### [DATASET ENTRIES]
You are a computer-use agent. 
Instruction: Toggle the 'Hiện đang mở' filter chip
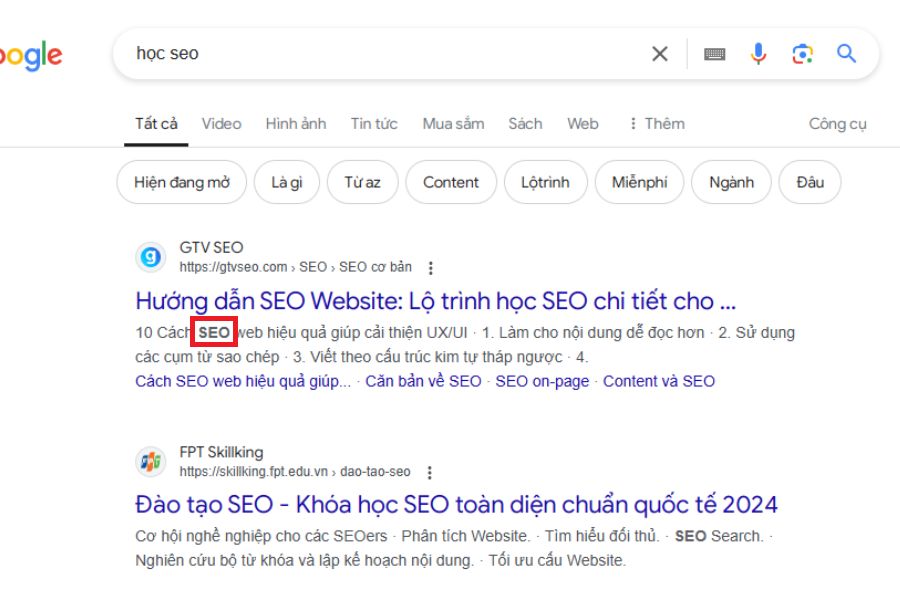(x=181, y=182)
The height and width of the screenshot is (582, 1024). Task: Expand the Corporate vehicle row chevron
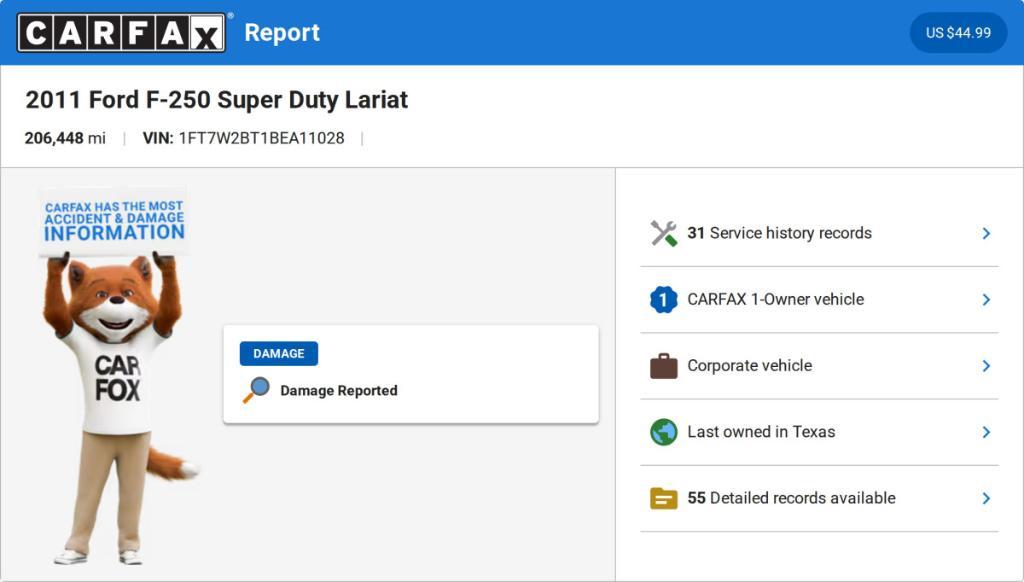pyautogui.click(x=986, y=366)
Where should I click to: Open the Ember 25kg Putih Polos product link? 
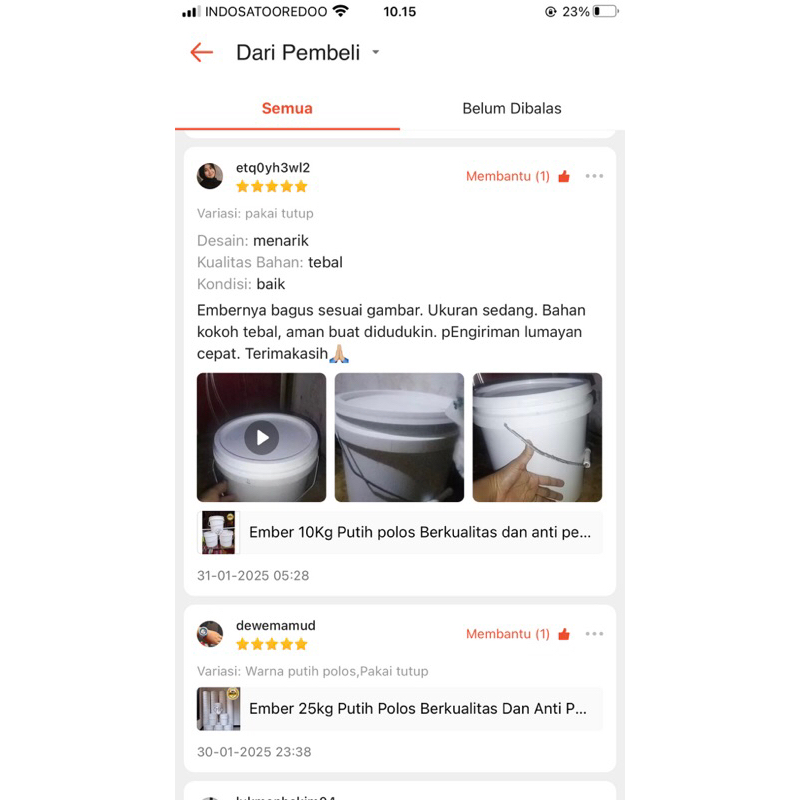pyautogui.click(x=400, y=709)
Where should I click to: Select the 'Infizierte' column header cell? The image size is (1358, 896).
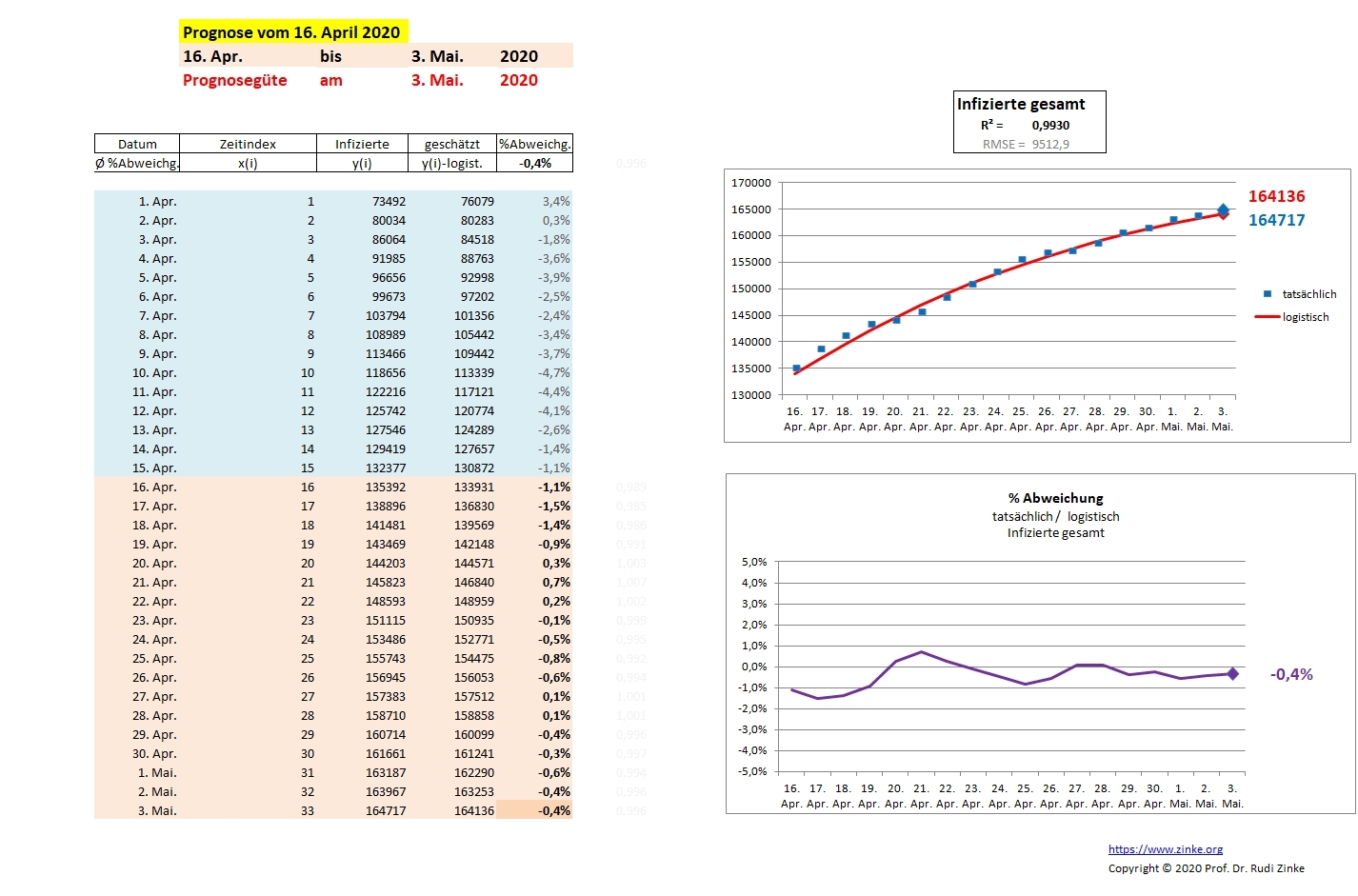click(362, 145)
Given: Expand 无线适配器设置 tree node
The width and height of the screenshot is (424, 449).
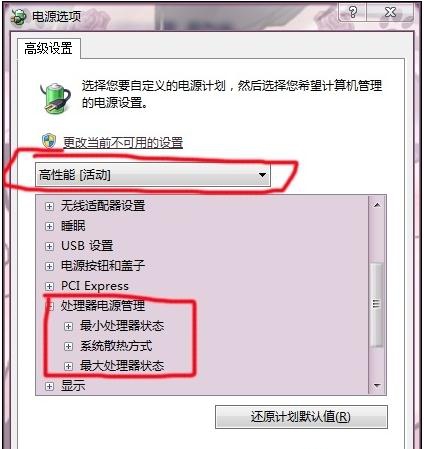Looking at the screenshot, I should tap(49, 206).
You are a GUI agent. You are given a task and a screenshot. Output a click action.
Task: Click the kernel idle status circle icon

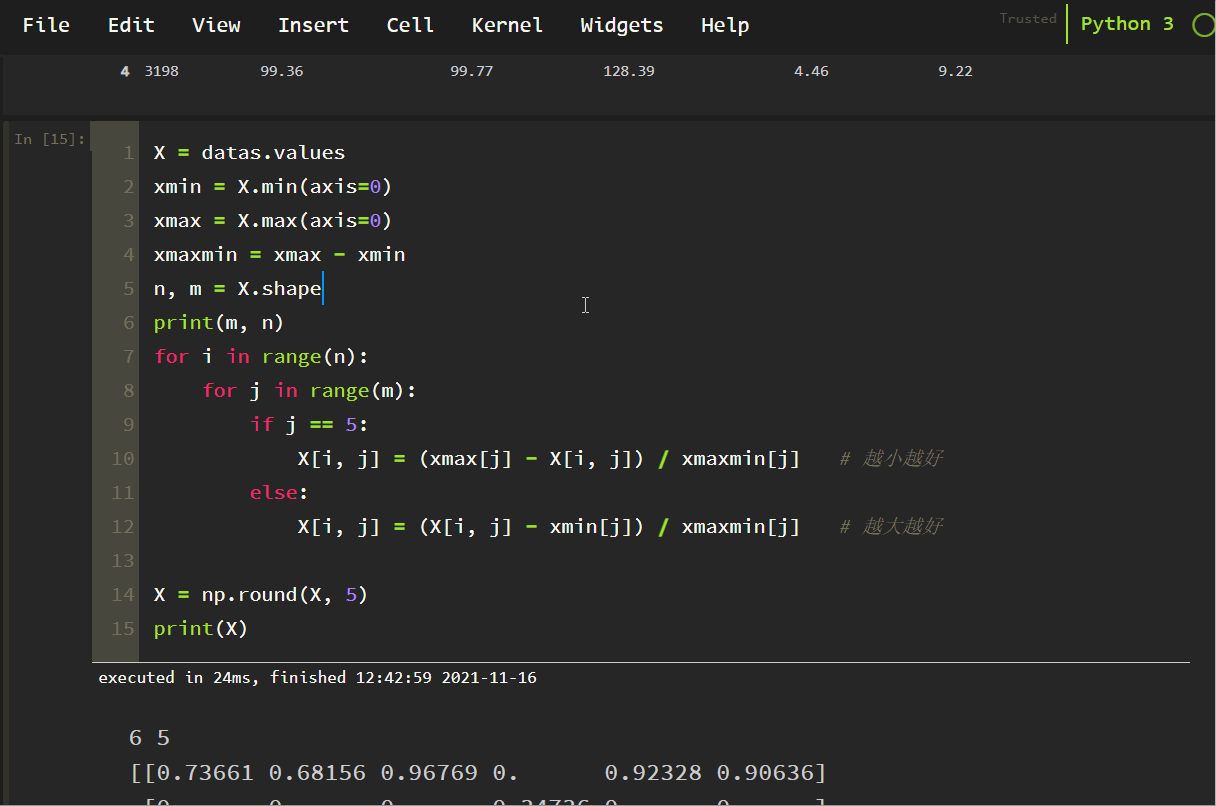pyautogui.click(x=1204, y=25)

### [GOAL]
Identify every line in the entries above that contains the word "agent", and copy each such line in full.

### [CORRECT OUTPUT]
You are a computer-use agent. 
You are a GUI agent. You are given a task and a screenshot. Output a click action.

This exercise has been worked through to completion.